The fishing quarter of Menton is one of the most picturesque on the whole Riviera, with its rues-escaliers, its vaulted houses, and the walls and escarpments of the old military fortification coming to light here and there. It is nothing like Martigues, in the Bouches-du-Rhône, really the most picturesque fishing-port in the world, nor is it a whit more interesting than the old Catalan quarter of Marseilles; but it is far more varied, with the life of those who conduct the petty affairs of the sea, than any other of the Mediterranean resorts.

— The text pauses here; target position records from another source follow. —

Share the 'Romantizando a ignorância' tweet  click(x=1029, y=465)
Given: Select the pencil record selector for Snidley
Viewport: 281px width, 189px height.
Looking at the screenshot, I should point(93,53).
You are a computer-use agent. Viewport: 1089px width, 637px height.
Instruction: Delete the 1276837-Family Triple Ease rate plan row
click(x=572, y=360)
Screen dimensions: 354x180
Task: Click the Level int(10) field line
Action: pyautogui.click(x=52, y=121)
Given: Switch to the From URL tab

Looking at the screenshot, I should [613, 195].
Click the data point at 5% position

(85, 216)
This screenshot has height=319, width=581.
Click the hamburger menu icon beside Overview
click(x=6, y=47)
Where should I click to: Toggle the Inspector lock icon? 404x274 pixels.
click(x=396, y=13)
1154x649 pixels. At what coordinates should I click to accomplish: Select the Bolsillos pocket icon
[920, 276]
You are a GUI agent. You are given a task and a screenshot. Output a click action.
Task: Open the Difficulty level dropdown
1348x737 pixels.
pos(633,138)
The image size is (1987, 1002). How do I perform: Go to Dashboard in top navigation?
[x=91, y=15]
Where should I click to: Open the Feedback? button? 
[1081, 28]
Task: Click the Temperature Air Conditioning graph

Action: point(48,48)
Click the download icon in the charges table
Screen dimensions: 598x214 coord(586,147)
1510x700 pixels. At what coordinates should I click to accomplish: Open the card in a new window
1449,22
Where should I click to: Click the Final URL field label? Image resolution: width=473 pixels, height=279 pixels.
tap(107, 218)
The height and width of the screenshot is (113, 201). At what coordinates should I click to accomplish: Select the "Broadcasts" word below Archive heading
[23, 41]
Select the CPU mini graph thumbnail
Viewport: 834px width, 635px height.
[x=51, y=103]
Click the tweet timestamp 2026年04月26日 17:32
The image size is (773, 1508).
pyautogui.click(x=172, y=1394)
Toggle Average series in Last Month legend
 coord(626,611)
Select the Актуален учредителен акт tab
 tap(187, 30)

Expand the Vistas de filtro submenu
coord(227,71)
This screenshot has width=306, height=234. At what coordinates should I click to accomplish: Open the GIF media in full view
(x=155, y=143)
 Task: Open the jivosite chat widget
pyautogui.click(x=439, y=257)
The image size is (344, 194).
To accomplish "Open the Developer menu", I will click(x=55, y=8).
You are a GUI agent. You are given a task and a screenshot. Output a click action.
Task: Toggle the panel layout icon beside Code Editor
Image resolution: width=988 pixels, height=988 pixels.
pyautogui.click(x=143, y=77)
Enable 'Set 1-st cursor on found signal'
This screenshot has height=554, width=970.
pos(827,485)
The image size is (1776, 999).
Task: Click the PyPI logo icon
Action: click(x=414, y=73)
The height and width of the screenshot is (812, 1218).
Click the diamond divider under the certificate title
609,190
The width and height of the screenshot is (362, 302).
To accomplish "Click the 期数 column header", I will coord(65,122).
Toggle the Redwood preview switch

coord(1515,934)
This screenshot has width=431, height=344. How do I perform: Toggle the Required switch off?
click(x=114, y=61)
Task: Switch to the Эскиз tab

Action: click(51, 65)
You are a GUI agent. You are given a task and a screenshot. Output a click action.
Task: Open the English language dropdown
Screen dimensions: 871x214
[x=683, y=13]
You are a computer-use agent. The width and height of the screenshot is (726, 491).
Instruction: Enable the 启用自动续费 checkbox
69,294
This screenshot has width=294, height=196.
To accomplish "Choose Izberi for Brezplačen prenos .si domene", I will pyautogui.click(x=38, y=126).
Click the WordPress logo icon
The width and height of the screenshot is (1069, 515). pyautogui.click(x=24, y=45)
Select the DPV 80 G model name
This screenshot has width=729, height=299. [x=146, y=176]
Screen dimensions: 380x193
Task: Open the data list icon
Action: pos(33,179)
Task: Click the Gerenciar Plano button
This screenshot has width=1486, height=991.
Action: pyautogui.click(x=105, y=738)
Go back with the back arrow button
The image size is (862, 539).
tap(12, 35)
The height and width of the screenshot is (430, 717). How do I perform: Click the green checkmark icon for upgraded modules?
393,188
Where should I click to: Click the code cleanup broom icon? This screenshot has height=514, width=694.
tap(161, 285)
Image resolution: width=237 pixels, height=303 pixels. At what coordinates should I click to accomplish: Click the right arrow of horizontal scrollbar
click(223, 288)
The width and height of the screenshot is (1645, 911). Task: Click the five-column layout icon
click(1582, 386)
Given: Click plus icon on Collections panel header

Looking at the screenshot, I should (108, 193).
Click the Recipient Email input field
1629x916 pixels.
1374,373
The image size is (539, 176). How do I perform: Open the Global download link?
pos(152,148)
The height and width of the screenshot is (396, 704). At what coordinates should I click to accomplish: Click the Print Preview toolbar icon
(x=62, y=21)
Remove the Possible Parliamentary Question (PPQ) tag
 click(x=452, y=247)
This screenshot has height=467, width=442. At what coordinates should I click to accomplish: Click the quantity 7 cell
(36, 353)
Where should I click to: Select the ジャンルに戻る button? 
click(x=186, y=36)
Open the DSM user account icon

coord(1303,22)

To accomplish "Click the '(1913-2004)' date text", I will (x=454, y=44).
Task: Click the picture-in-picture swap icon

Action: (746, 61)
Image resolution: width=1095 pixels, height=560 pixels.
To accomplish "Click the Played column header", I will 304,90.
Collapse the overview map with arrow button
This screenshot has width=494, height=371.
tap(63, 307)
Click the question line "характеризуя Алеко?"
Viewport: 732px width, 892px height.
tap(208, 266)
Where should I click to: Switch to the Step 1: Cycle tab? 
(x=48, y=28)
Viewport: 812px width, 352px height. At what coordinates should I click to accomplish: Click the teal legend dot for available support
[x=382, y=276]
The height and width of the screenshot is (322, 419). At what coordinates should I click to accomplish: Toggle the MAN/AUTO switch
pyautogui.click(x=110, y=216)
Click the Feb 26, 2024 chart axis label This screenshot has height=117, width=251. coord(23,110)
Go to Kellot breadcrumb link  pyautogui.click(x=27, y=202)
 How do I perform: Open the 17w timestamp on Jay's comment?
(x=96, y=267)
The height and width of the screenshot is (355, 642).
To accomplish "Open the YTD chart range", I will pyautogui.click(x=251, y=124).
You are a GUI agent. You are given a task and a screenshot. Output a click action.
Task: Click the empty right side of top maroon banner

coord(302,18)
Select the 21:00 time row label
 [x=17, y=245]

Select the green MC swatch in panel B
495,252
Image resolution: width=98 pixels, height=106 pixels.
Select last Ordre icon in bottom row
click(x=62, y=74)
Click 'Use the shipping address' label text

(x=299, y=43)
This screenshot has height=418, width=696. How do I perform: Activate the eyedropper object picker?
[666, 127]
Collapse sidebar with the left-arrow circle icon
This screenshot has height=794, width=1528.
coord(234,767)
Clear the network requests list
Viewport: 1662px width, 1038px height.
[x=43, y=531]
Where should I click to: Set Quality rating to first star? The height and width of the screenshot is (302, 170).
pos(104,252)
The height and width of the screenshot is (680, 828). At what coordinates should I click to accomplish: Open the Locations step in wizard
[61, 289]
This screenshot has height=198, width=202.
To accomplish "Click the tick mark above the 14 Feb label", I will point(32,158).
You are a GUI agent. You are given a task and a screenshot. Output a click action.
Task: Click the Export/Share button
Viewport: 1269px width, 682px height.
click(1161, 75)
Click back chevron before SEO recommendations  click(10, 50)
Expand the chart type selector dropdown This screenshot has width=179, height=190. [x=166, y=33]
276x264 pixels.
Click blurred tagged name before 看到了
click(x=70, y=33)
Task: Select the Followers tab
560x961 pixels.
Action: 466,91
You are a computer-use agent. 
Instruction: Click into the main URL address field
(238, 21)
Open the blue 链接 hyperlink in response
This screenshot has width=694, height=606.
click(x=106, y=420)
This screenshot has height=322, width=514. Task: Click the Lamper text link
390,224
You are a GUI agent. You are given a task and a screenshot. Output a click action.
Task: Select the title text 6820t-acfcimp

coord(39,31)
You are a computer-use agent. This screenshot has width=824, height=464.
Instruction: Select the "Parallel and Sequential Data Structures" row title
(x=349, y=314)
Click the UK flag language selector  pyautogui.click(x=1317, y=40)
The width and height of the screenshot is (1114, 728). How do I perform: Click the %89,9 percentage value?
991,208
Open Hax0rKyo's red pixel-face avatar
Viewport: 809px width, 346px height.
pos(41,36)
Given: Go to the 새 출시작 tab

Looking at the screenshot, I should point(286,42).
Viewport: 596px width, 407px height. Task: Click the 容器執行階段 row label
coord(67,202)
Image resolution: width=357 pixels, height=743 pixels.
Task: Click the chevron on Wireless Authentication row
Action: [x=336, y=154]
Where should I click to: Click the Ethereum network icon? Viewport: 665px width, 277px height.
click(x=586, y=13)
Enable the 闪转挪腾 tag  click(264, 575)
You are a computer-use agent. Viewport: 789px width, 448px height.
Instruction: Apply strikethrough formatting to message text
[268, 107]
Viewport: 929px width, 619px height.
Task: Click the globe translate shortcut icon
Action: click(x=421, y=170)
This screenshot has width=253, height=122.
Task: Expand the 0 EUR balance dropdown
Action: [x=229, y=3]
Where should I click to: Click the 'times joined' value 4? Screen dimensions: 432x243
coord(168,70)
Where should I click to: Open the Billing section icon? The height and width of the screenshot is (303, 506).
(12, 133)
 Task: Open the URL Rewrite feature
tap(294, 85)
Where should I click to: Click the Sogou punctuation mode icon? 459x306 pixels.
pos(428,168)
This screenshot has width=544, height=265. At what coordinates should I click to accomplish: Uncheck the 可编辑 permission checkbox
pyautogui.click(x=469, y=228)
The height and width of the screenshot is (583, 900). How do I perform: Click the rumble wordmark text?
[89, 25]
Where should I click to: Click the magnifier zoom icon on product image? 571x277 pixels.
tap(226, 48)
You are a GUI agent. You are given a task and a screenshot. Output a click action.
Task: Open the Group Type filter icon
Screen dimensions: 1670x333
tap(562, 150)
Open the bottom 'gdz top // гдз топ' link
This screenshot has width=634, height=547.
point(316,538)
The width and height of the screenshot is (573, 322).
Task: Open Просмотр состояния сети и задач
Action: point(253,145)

Menton is something like Hyères, a place of villas quite as much as of hotels, though the latter are of that splendid order of things that spell modern comfort, but which are really most undesirable to live in for more than a few days at a time.
Not every one goes to the Riviera to live in a villa, but those who do cannot do better than to hunt one out at Menton. Menton is almost on the frontier of Italy and France, and that has an element of novelty in every-day happenings which would amuse an exceedingly dull person, and, if that were not enough, there is Monte Carlo itself, less than a dozen kilometres away.
When one thinks of it, a villa set on some rocky shelf on a wooded hillside overlooking the Mediterranean, with an orange-garden at the back,—as they all seem to have here at Menton,—is not so bad, and offers many advantages over hotel life, particularly as the cost need be no more. You may hire a villa for anything above a thousand francs a season, and it will be completely furnished. You will get, perhaps, five rooms and a cellar, which you fill with wood and wine to while away the long winter evenings, for they can be chill and drear, even here, from December to March.
Before you is a panorama extending from Cap Martin to Mortala-Bordighera, another palm-set haven on the Italian Riviera, which once was bare of the conventions of fashion, but which has now become as fashionable as Nice.
You can hire a servant to preside over the pots and pans for the absurdly small sum of fifty francs a month, and she will cook, and shop, and fetch and carry all day long, and will keep other robbers from molesting you, if you will only wink at her making a little commission on her marketing.
She will work cheerfully and never grumble if you entertain a flock of unexpected tourist friends who have “just dropped in from the Italian Lakes, Switzerland, or Cairo,” and will dress neatly and picturesquely, and cook fish and chickens in a heavenly fashion.